Records for this task =>
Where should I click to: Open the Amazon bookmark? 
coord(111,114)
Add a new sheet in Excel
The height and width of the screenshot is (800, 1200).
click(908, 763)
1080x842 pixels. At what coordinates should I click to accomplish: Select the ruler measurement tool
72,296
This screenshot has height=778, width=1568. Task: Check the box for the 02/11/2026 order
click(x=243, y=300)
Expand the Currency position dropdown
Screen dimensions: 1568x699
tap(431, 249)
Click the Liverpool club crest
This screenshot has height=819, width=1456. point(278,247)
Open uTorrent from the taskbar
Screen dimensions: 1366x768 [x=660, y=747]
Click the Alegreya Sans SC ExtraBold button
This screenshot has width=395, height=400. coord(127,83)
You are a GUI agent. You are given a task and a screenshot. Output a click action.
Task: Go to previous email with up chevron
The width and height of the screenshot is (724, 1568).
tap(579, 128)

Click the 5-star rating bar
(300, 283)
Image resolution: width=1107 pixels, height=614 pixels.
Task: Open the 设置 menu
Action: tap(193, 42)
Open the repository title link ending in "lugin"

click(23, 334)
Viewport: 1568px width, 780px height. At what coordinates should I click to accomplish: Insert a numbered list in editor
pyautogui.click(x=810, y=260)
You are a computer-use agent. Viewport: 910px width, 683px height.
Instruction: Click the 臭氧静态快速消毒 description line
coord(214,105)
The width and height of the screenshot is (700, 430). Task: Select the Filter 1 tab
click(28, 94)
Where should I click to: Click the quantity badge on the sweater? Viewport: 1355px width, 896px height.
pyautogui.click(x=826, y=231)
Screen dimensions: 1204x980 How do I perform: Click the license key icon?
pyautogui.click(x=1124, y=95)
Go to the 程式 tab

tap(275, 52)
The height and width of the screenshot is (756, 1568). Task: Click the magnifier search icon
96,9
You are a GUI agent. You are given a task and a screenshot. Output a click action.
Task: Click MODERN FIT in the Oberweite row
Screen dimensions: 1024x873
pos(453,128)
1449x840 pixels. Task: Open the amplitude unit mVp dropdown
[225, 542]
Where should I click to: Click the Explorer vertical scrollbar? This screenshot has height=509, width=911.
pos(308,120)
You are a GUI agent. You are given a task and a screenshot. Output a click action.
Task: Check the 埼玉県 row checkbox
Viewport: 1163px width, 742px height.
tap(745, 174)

Your instructions => Copy out all of the entries above word for word, line by line.

Correct answer =>
Where should I click to: Open the Amazon bookmark? 
coord(111,114)
Add a new sheet in Excel
The height and width of the screenshot is (800, 1200).
click(908, 763)
1080x842 pixels. At what coordinates should I click to accomplish: Select the ruler measurement tool
72,296
This screenshot has height=778, width=1568. Task: Check the box for the 02/11/2026 order
click(x=243, y=300)
Expand the Currency position dropdown
Screen dimensions: 1568x699
tap(431, 249)
Click the Liverpool club crest
This screenshot has height=819, width=1456. point(278,247)
Open uTorrent from the taskbar
Screen dimensions: 1366x768 [x=660, y=747]
Click the Alegreya Sans SC ExtraBold button
This screenshot has width=395, height=400. coord(127,83)
You are a GUI agent. You are given a task and a screenshot. Output a click action.
Task: Go to previous email with up chevron
The width and height of the screenshot is (724, 1568).
tap(579, 128)

Click the 5-star rating bar
(300, 283)
Image resolution: width=1107 pixels, height=614 pixels.
Task: Open the 设置 menu
Action: tap(193, 42)
Open the repository title link ending in "lugin"

click(23, 334)
Viewport: 1568px width, 780px height. At what coordinates should I click to accomplish: Insert a numbered list in editor
pyautogui.click(x=810, y=260)
You are a computer-use agent. Viewport: 910px width, 683px height.
Instruction: Click the 臭氧静态快速消毒 description line
coord(214,105)
The width and height of the screenshot is (700, 430). Task: Select the Filter 1 tab
click(28, 94)
Where should I click to: Click the quantity badge on the sweater? Viewport: 1355px width, 896px height.
pyautogui.click(x=826, y=231)
Screen dimensions: 1204x980 How do I perform: Click the license key icon?
pyautogui.click(x=1124, y=95)
Go to the 程式 tab

tap(275, 52)
The height and width of the screenshot is (756, 1568). Task: Click the magnifier search icon
96,9
You are a GUI agent. You are given a task and a screenshot. Output a click action.
Task: Click MODERN FIT in the Oberweite row
Screen dimensions: 1024x873
pos(453,128)
1449x840 pixels. Task: Open the amplitude unit mVp dropdown
[225, 542]
Where should I click to: Click the Explorer vertical scrollbar? This screenshot has height=509, width=911.
pos(308,120)
You are a GUI agent. You are given a task and a screenshot. Output a click action.
Task: Check the 埼玉県 row checkbox
Viewport: 1163px width, 742px height.
tap(745, 174)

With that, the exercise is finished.